Why text messaging, and not a phone call? Greenberg says that for one, a text message is factual and direct, so it helps volunteers get to the heart of the crisis moment quickly. Text messages are also private, so a user can be communicating about their environment without anyone knowing, an especially important factor if someone is in an abusive situation. Text messages are also where people are in our current moment, so it allows Crisis Text Line to fulfill one of the core components of their mission: to reach people where they are.

Crisis Text Line has a clear sense of why their organization has been so successful, to date having received over 52 million messages from people in crisis. “We have a special community of volunteers,” says Greenberg. “Most of our products and tools have been proposed by our Crisis Counselors.” Crisis Counselors are constantly giving feedback about what it’s like to be a volunteer, to create rapport with crisis texters, and to identify and solve problems in the moment. It’s also about how the volunteers themselves are feeling while responding to difficult situations. Recently, the organization launched a platform called “Our Network” where counselors can interact and get to know each other. Greenberg says that the organization learned early on that in order to support texters in crisis, Crisis Text Line had to support their counselors.
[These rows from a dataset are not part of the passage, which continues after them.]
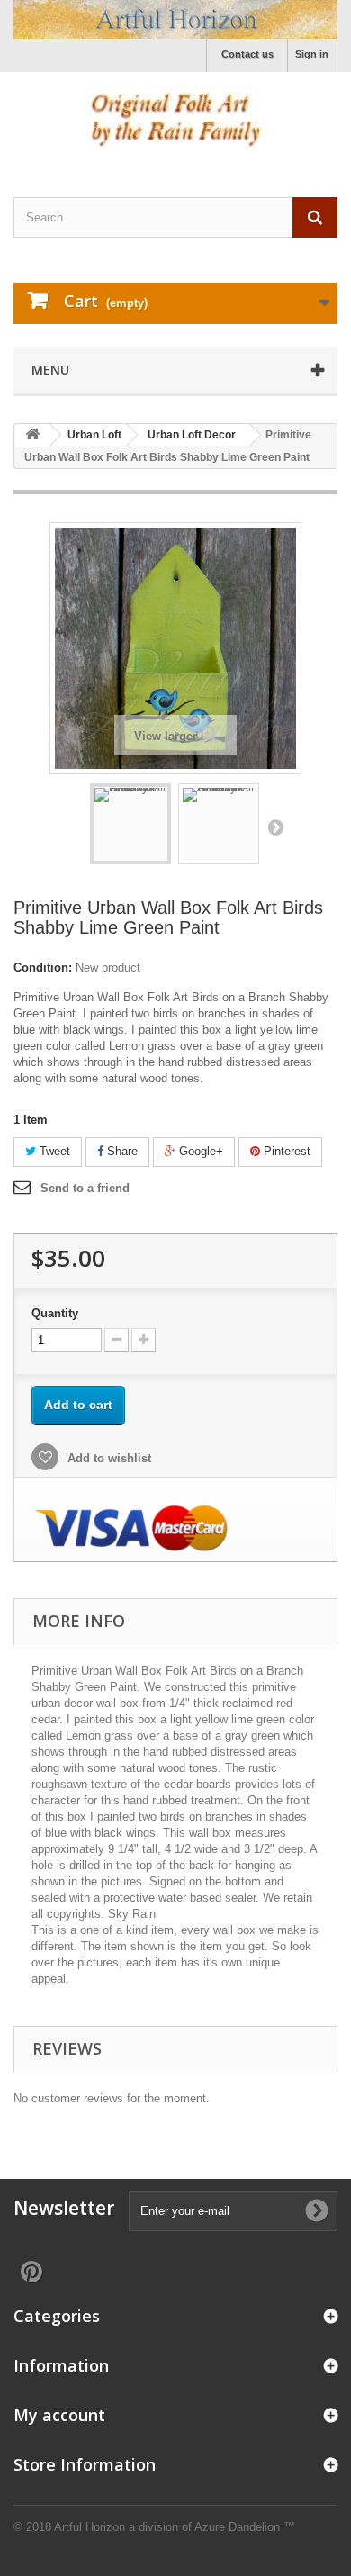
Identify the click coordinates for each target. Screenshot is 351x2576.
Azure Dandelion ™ (244, 2527)
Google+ (199, 1151)
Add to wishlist (107, 1458)
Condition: (43, 967)
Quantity (55, 1313)
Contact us (247, 54)
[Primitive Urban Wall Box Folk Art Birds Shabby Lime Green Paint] (130, 823)
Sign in (311, 54)
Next (275, 827)
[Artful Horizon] (176, 119)
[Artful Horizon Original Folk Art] (176, 19)
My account (59, 2415)
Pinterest (285, 1151)
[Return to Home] (32, 435)
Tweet (53, 1151)
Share (121, 1151)
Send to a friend (85, 1188)
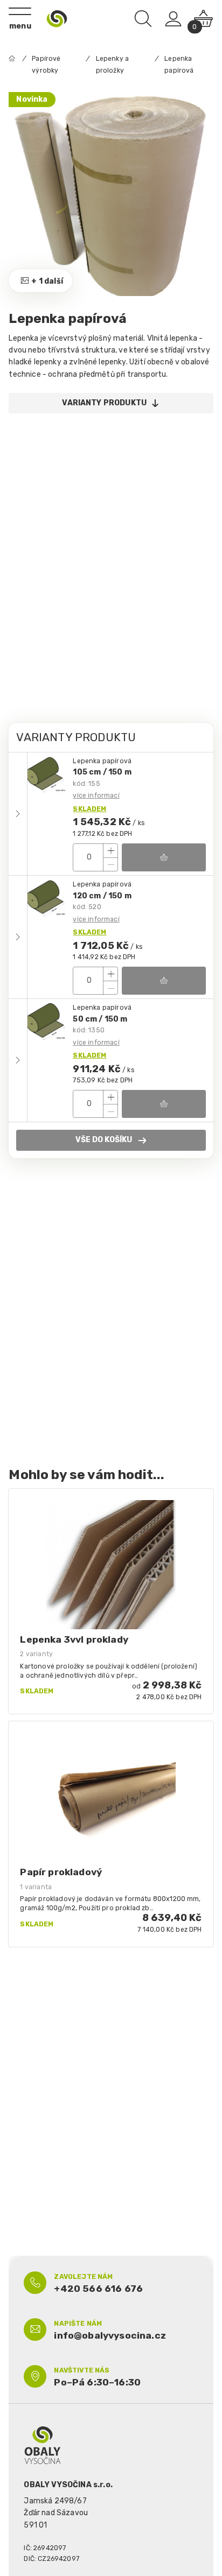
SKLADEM (89, 809)
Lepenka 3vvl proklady (74, 1639)
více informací (96, 795)
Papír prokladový (61, 1872)
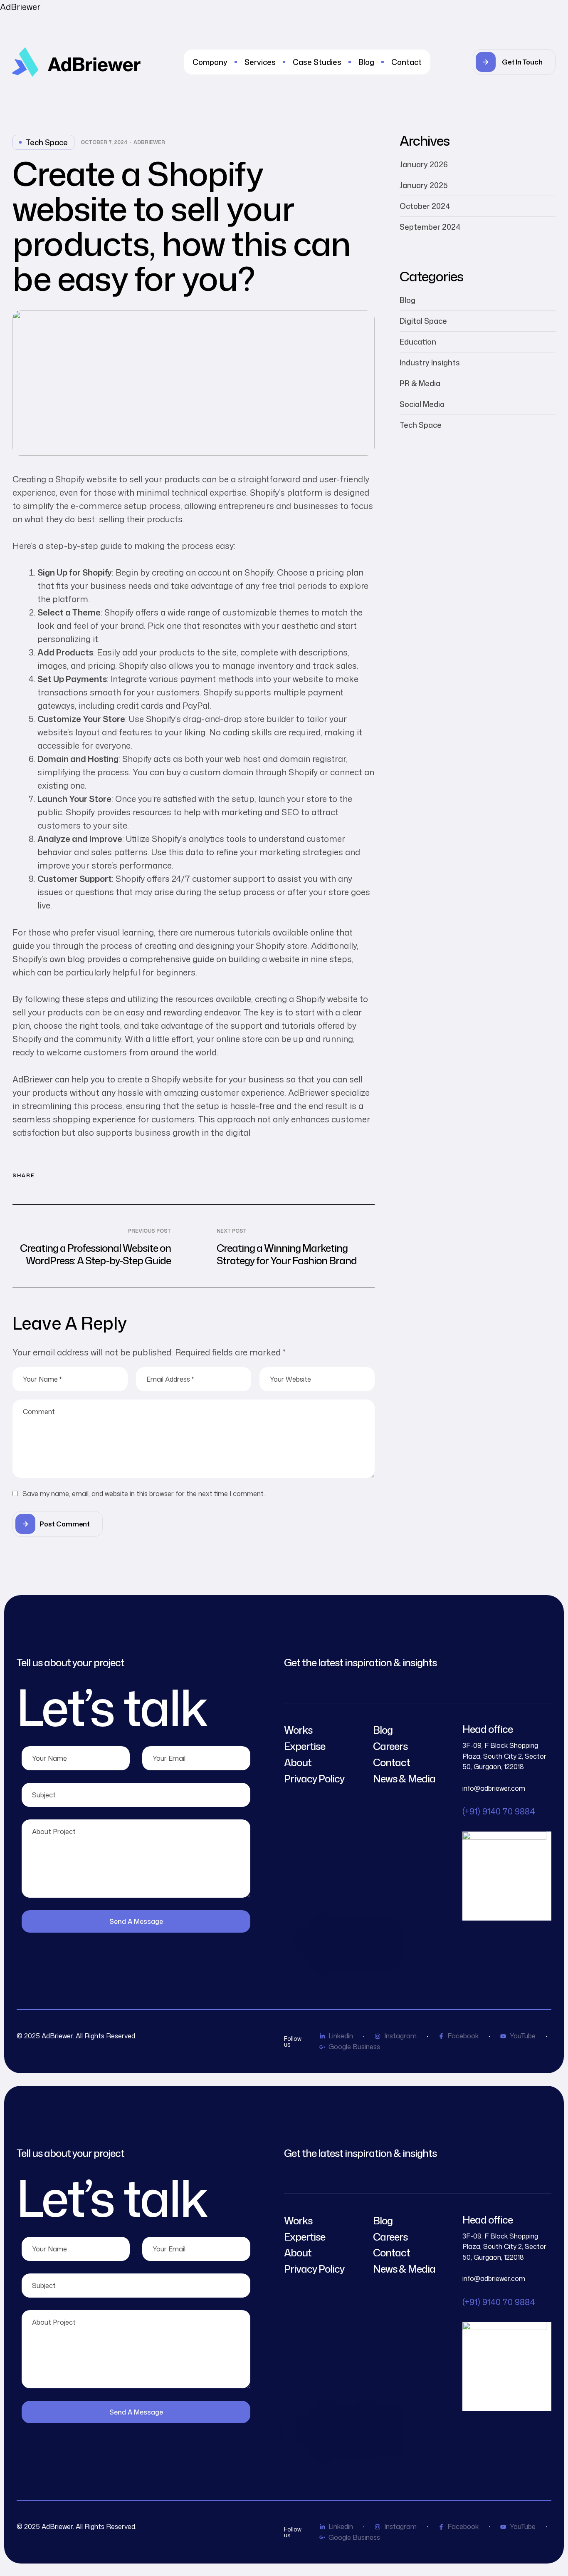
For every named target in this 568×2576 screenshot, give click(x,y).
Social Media (422, 404)
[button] (514, 62)
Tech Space (47, 142)
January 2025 (424, 185)
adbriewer (149, 142)
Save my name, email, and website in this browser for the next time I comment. (143, 1493)
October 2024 (425, 206)
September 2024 (430, 226)
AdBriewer (20, 6)
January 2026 (424, 164)
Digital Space (423, 320)
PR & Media (420, 383)
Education (418, 341)
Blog (407, 300)
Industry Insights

Every paid staff member is also a trained Crisis Counselor, so volunteers always have someone there who can understand the experience of being a Crisis Counselor and can help support them.

Another tool that Crisis Text Line is using to help support volunteers and improve their practice is through the data they collect. Every incoming message serves as a set of data points that help the organization and its volunteers serve texters better. This information is anonymized, aggregated, and shared on their website so that anybody can access trends in mental health and crisis intervention across the country. For Crisis Counselors that work with Crisis Text Line, the data reveals information like whether asking for a person’s name creates rapport or at what point in the conversation is the right time to shift to problem-solving. For other organizations like schools and government agencies, the data can tell at what time of day Crisis Text Line receives the most texts about anxiety, or what states have the most people texting about LGBTQ related issues. The data trends aren’t proprietary, either. “If we silo our data, everyone loses. We can make the world a better place by sharing the information that helps our counselors.”

Crisis Text Line’s model for success is essentially about standing in their volunteers’ shoes. What do they need to succeed? What programs or applications would help their work? Greenberg notes that Crisis Counselors are continually apart of the conversation around the organization’s Key Performance Indicators. It is this investment in human capital that allows Crisis Text Line to meet crisis wherever it is. 


As Chief Operating Officer of Crisis Text Line, Baylee Greenberg oversees human capital, partnerships, policy, finance, and crisis counselor supervision at the nation’s first free 24/7 text line for people in crisis. She’s helped to scale Crisis Text Line from 6 Staff and 25 volunteers to over 60 Staff and over 3,400 volunteers. Previously, Baylee managed corporate partnerships at DoSomething.org the largest organization for young people and social change. Greenberg has managed initiatives with 3M, American Express, CVS Health, H&M, JCPenney, The WWE and other top youth brands. She sits on the Board of Directors of Better World Ed – an empathy focused learning platform.

Baylee earned a BA in Psychology and a BA in Linguistics from the University of Michigan. She reads word etymologies for fun and thinks all dates should be consumed as desserts.